### Text section
****************
# What is the best Wheel Cleaner?



## Rob D 88 (May 24, 2016)

What is the best wheel cleaner and is it even worth it when Iron Out seems to do the job pretty well anyway?

I have read that CG Diablo is good or AB Very Cherry acid / non-acid!


----------



## moochin (Mar 17, 2009)

Good question mate, all I use is iron x but I've asked the question myself and I'm going to order some dooka wheel shampoo to use after the iron x. I hear it's great stuff and a dw review has just been done on it with great results. Hope that helps mate👍

Sent from my SM-G935F using Tapatalk


----------



## cossiecol (Jun 29, 2014)

Get them sealed and the best cleaner is soap and water 

I just mostly use any old shampoo I have lying around and it works well.


----------



## Gorselea (Oct 28, 2015)

Depends. I use Autosmart Smart Wheels @ 3:1 for cleaning. IronX for Iron removal.


----------



## Pittsy (Jun 14, 2014)

Rob D 88 said:


> What is the best wheel cleaner and is it even worth it when Iron Out seems to do the job pretty well anyway?
> 
> I have read that CG Diablo is good or AB Very Cherry acid / non-acid!


Right, 1st up using a fallout remover such as iron out is a really expensive way of cleaning your wheels.

Personally i would only use a fallout remover maybe once a month and then on clean wheels.

As for wheel cleaners you can get some really great value ones such as Angelwax Bilberry for instance which can be diluted down and sprayed on then agitated with a brush.

Personally I use a 5-1 dilution of wheel cleaner, spray it on and agitate with a brush, leave for 5 mins then pressure wash off i will then wash them properly using shampoo, woolies and a wheel mitt :thumb:


----------



## steelghost (Aug 20, 2015)

Not only is using an iron remover an expensive way to clean wheels, it isn't even a particularly good way of doing it, since iron removers are designed to remove iron, not clean wheels 

I really like Auto Glanz Alkalloy; another one that comes really concentrated, and you can dilute down as needed. 10% seems to be about enough for normally mucky but unsealed wheels, and 5% for sealed or coated wheels. Top tip, put a foaming sprayhead on the bottle with the wheel cleaner in it, helps it cling that much better to the wheel


----------



## Rob D 88 (May 24, 2016)
****************
### Items
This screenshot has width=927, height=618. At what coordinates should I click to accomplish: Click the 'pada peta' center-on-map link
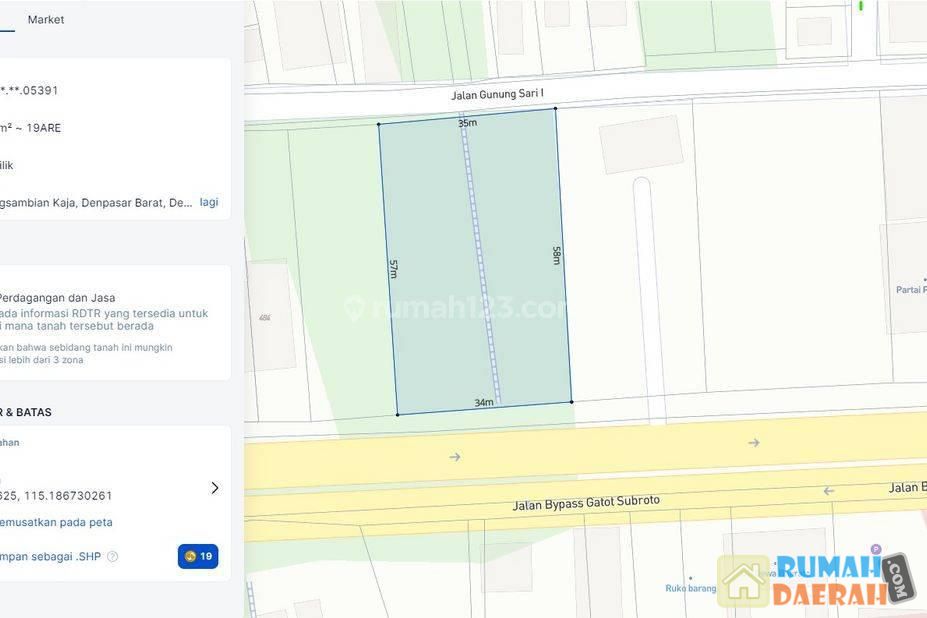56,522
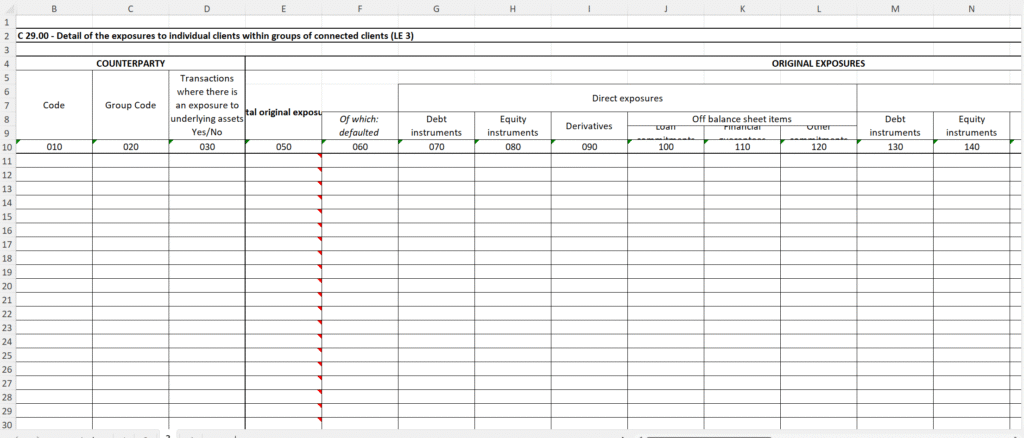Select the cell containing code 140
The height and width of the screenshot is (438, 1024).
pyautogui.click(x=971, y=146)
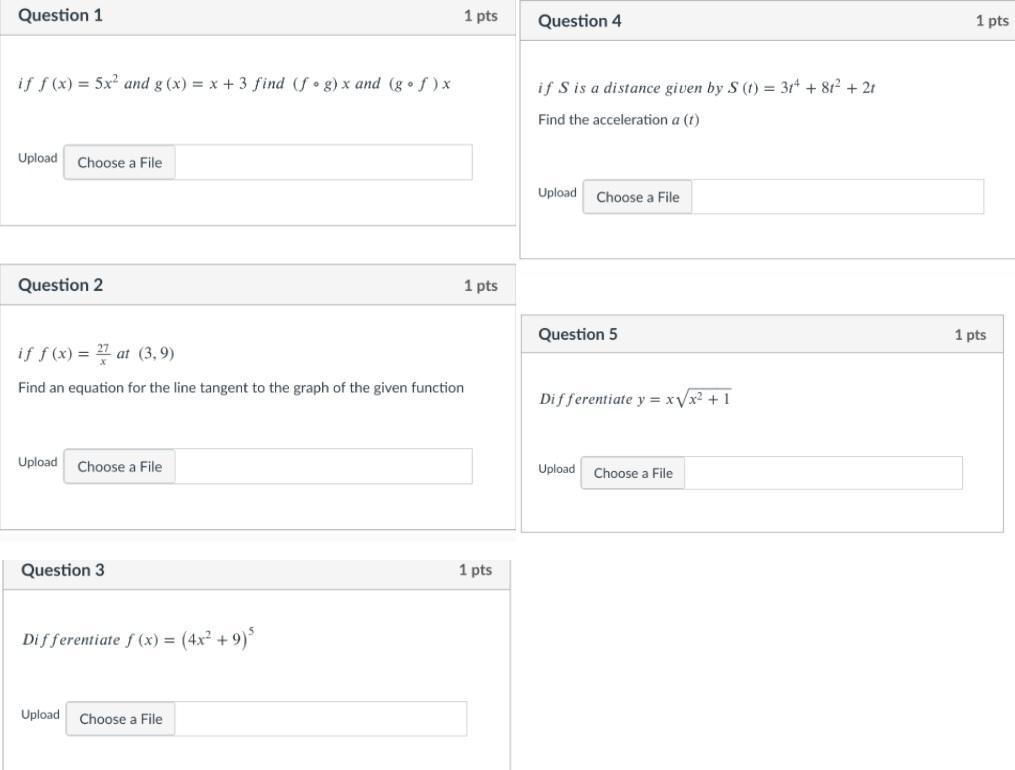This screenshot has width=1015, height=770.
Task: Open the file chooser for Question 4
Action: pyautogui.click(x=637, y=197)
****************
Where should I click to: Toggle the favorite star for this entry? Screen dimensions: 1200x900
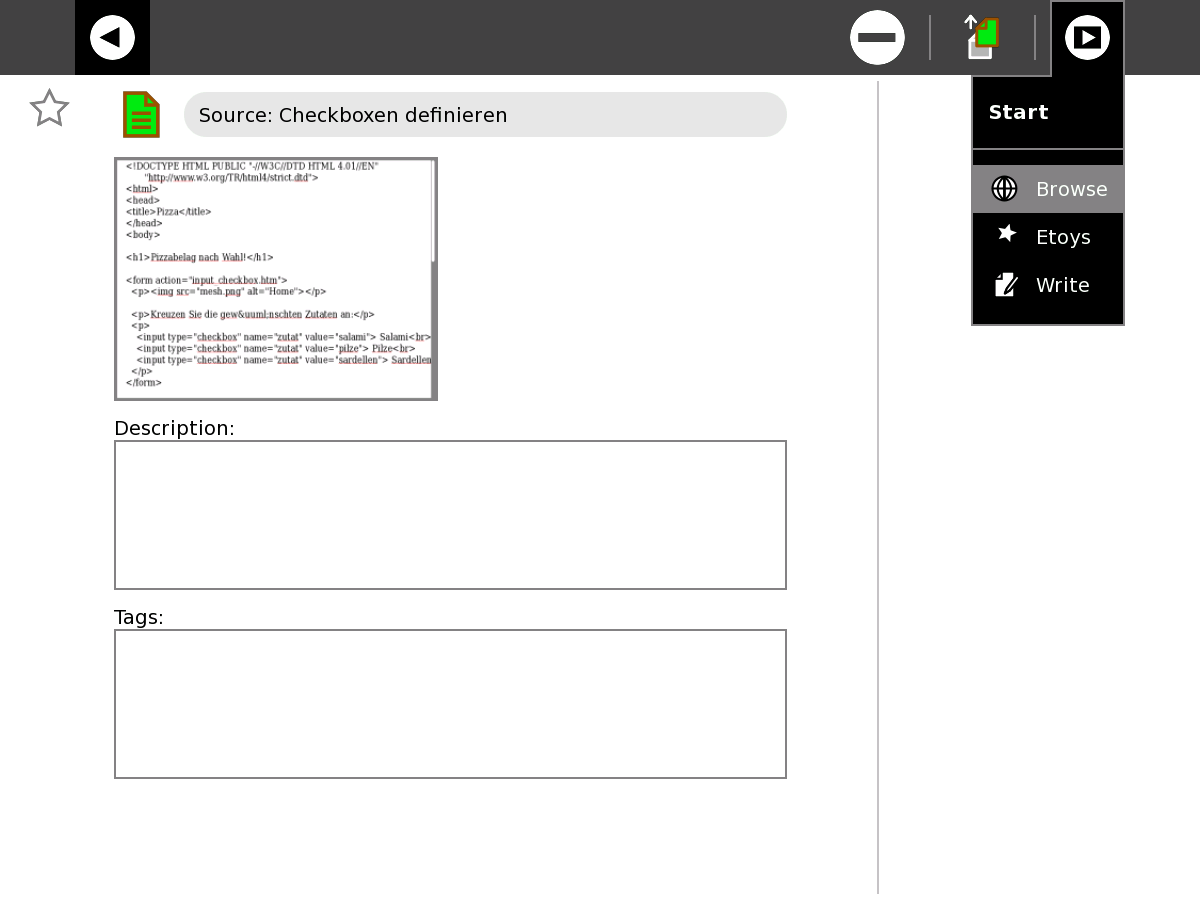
****************
### Goals
A - Reproduce the entries from the line containing "This screenshot has width=927, height=618." through the line containing "Action: pyautogui.click(x=637, y=197)", including both of those lines, and omit the pictures.
B - Pick up the wheel cleaner thread after its final line and carry it further.
The entries are unrelated to the wheel cleaner thread.

### Replies
A -
This screenshot has width=927, height=618. At what coordinates should I click to accomplish: Click the 'pada peta' center-on-map link
56,522
Select the cell containing code 140
The height and width of the screenshot is (438, 1024).
pyautogui.click(x=971, y=146)
This screenshot has width=1015, height=770.
Task: Open the file chooser for Question 4
Action: pyautogui.click(x=637, y=197)

B -
Pittsy
As for wheel cleaners you can get some really great value ones such as Angelwax Bilberry for instance which can be diluted down and sprayed on then agitated with a brush.
Personally I use a 5-1 dilution of wheel cleaner said:


> I have heard that a lot of people rave about this Bilberry from AngelWax, I have just got a small collection from them. The Snow Foam Lance, Fast Foam, Cleanliness & Bluerinse Wax. I also got the H2GO and they seem very good!
> 
> I will try the Bilberry, I know you guys will probably know more than me but i cannot see a wheel sealant stopping brake dust!


----------



## graham1970 (Oct 7, 2012)

It doesn't lol,just stops it sticking into the rims.

Sent from my D5803 using Tapatalk


----------



## steelghost (Aug 20, 2015)

Rob D 88 said:


> I will try the Bilberry, I know you guys will probably know more than me but i cannot see a wheel sealant stopping brake dust!


This is Carpro Dlux so a quartz coating rather than a polymer sealant, but the effect it has is quite dramatic:


----------



## TripleD (Jan 24, 2012)

Just to bring this topic up again, I've been using Gyeon Q2M Iron on my wheels and it seems pretty good as a wheel cleaner, but I am slightly worried now that I've changed cars and my new one has diamond cut faces. Is Q2M Iron a bit too harsh to use on them now?

I've in the past tried Megs Wheel Brightener, Wonder Wheels (years ago, hate the stuff now), AF Imperial all just didn't get the wheels that clean.

Maybe I should try the Angel Wax stuff, but back to the questions is would Q2M iron be safe to use on diamond cut wheels?


----------



## FallenAngel (Oct 24, 2015)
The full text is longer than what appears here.